Comparison with S. trigloides . Speleogobius llorisi sp. nov. is easily separated from S. trigloides ( Figs 2 View FIGURE 2 , 3 View FIGURE 3 and 5 View FIGURE 5 ) by several morphological characters: preopercular head canal present with pores γ, δ, ε vs. preopercular head canal absent; snout long, equal or longer than eye, 1.0– 1.1 in eye length, dorsal profile of snout gently sloping vs. snout short, shorter than eye, 0.6–0.8 in eye length (measured on comparative material), snout dorsal profile steep; lower lip slightly protruding upper lip (prognathous) vs. upper lip slightly protruding lower lip (retrognathous); scales in lateral series 28 or 29 vs. 26; scales in transverse series 6 vs. 7–8 (7 in holotype); head length as percentage of standard length: 28.7–30.0% adults, 32.2% juvenile vs. 25.5%–29.1% in comparative material, holotype recalculated to percentages 27.9% (overlap present only with S. trigloides of standard length 15 mm or smaller due to allometry), i.e. the new species has longer head compared to body length; body depth at the pelvic fin origin as percentage of standard length: 15.0–16.8% vs. 19.3–20.6% in comparative material, holotype recalculated to percentages 25.1% i.e. body of new species is more slender; eye diameter (as percentage of standard length): 6.9– 7.7% vs. 8.1%–9.7% in comparative material, holotype recalculated to percentages 9.3%, i.e. the new species has smaller eyes compared to body length.

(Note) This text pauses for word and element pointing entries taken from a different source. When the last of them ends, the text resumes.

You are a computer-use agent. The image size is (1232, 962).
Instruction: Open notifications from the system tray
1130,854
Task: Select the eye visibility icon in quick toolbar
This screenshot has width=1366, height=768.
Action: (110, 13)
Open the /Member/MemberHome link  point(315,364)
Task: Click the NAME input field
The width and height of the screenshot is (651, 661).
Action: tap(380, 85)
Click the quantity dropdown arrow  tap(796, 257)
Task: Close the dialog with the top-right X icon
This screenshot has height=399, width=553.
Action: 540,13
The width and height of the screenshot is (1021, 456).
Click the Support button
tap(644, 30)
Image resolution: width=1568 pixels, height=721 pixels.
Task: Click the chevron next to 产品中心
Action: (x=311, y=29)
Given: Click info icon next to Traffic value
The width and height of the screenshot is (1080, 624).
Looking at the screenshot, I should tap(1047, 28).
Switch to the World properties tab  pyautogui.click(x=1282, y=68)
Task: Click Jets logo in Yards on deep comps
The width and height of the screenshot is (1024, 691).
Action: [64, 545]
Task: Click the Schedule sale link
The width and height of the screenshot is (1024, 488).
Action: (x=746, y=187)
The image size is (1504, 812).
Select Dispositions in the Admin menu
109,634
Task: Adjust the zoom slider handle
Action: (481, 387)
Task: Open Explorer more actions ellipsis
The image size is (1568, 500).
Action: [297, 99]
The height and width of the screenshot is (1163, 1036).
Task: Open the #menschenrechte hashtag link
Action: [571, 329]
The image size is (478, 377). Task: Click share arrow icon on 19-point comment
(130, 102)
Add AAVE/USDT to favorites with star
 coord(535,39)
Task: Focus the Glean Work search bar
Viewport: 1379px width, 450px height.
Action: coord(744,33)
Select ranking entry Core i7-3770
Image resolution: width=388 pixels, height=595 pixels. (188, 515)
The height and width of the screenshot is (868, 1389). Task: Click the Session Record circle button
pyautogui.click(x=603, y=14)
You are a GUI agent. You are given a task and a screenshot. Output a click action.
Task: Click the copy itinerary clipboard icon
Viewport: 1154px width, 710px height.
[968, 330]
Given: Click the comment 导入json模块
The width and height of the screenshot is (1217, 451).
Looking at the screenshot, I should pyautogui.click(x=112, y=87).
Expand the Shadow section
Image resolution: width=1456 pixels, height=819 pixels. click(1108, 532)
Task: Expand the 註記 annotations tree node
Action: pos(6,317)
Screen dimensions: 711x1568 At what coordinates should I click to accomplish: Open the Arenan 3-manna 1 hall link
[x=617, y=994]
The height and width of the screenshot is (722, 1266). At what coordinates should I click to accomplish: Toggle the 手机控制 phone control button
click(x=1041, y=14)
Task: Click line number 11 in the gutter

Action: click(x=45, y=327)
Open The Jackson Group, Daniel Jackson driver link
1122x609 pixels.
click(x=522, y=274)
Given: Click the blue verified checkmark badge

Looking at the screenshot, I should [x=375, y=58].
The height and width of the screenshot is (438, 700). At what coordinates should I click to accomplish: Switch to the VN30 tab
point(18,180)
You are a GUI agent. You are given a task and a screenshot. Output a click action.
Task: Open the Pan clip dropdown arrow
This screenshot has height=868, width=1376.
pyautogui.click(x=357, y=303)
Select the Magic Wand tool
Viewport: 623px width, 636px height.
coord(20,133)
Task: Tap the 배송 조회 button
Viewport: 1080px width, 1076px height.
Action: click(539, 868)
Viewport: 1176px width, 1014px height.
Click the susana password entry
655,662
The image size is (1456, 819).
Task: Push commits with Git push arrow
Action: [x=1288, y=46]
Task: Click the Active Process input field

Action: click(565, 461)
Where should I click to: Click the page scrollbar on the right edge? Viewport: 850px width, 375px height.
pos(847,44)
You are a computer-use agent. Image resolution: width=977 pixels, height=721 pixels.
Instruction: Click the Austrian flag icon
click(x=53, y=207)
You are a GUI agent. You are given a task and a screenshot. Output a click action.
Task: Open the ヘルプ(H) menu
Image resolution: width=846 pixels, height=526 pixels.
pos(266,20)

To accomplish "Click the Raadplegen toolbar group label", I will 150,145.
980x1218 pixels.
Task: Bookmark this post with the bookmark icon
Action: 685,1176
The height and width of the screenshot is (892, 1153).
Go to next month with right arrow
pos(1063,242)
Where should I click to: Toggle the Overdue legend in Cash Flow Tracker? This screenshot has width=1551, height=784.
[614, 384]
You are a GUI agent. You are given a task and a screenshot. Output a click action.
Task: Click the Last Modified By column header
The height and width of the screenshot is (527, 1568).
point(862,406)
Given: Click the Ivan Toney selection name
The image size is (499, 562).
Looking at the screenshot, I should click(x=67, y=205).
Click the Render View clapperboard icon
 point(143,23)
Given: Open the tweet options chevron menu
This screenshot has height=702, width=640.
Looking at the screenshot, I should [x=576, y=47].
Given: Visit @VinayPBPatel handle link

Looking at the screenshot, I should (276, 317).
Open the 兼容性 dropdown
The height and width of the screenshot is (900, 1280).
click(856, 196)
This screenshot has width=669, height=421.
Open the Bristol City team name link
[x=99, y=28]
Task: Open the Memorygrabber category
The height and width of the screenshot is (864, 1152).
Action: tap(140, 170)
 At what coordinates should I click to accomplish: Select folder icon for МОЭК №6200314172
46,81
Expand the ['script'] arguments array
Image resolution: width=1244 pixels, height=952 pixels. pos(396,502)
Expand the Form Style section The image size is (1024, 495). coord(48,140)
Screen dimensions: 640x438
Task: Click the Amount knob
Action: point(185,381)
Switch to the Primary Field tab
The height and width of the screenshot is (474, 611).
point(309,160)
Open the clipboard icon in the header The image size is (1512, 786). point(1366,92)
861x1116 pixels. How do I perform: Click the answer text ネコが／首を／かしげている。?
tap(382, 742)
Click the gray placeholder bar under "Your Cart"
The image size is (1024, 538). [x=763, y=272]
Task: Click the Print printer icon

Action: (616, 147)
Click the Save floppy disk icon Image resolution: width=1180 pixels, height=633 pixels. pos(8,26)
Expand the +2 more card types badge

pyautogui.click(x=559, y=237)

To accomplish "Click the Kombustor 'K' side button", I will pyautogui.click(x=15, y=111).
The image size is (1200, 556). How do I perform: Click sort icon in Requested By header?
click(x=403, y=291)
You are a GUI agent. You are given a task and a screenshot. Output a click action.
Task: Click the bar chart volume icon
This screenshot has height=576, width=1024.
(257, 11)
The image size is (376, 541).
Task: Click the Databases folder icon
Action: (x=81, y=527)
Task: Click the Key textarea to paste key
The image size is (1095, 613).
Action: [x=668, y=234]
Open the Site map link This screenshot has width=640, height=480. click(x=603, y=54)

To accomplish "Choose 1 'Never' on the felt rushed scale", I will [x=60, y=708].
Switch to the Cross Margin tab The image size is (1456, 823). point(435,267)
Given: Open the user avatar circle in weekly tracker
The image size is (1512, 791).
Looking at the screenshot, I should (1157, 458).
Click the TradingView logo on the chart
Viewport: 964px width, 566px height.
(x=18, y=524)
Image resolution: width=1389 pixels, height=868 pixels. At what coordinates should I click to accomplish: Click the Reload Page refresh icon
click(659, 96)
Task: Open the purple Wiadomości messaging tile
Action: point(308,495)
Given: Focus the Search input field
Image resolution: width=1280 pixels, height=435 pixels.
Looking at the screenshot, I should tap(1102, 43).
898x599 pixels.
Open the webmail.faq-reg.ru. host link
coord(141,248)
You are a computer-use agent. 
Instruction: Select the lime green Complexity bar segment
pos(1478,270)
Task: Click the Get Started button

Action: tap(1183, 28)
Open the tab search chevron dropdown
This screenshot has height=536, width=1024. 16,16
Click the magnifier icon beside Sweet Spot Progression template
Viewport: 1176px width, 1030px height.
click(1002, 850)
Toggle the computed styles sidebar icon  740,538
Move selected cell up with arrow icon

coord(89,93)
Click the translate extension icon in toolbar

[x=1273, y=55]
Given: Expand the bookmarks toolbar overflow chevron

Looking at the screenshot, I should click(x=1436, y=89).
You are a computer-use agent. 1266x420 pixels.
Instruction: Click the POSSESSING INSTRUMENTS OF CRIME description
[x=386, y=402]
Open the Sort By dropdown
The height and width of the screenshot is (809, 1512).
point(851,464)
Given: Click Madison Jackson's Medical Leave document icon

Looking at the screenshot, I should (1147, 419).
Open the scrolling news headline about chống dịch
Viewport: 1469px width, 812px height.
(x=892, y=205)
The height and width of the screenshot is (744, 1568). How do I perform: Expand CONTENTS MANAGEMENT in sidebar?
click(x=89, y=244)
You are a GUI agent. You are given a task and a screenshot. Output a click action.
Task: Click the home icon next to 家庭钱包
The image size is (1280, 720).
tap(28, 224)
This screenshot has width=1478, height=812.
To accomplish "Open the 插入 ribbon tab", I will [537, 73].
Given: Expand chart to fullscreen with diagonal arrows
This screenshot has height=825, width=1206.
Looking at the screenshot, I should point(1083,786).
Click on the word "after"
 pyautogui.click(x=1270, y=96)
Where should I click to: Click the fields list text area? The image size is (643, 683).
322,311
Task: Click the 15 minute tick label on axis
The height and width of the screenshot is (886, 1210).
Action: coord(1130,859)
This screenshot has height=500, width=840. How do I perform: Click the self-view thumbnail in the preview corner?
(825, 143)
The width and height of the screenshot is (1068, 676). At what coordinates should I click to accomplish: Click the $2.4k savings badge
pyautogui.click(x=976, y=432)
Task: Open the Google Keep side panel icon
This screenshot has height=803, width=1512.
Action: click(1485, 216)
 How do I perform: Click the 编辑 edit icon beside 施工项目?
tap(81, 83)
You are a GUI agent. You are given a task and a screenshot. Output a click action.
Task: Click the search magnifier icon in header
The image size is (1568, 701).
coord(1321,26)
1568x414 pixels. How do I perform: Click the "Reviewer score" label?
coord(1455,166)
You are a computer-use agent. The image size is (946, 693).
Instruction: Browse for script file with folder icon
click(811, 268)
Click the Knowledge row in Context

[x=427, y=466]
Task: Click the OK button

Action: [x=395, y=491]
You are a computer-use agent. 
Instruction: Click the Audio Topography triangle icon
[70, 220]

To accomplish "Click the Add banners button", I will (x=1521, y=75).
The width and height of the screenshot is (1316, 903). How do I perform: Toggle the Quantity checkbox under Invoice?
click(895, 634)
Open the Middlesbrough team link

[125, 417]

S. llorisi sp. nov. is also easily separated from S. trigloides by several coloration characters ( Figs 2 View FIGURE 2 , 3 View FIGURE 3 and 5 View FIGURE 5 ), at least with regard to adult females (coloration of adult S. llorisi males remains unknown): head and body to pectoral and pelvic fins bright orange reddish, pale orange stripes on C, blackish pelvic fin centers with white margins, and posterior part of body whitish-transparent with a dark reticulate pattern and small amount of orange red pigment vs. female dark red, with several white patches on dorsal and ventral sides, a yellow caudal fin and posterior caudal peduncle; unpaired fins predominantly transparent with orange pigments on distal parts and one dark band vs. D1 and D2 of S. trigloides reddish with white bands (D1) or dots (D2); caudal peduncle at caudal fin base with a dark orange vertical band posteriorly fringed by a narrow dark line vs. caudal peduncle at caudal fin base uniformly orange-yellow without orange dark vertical stripe.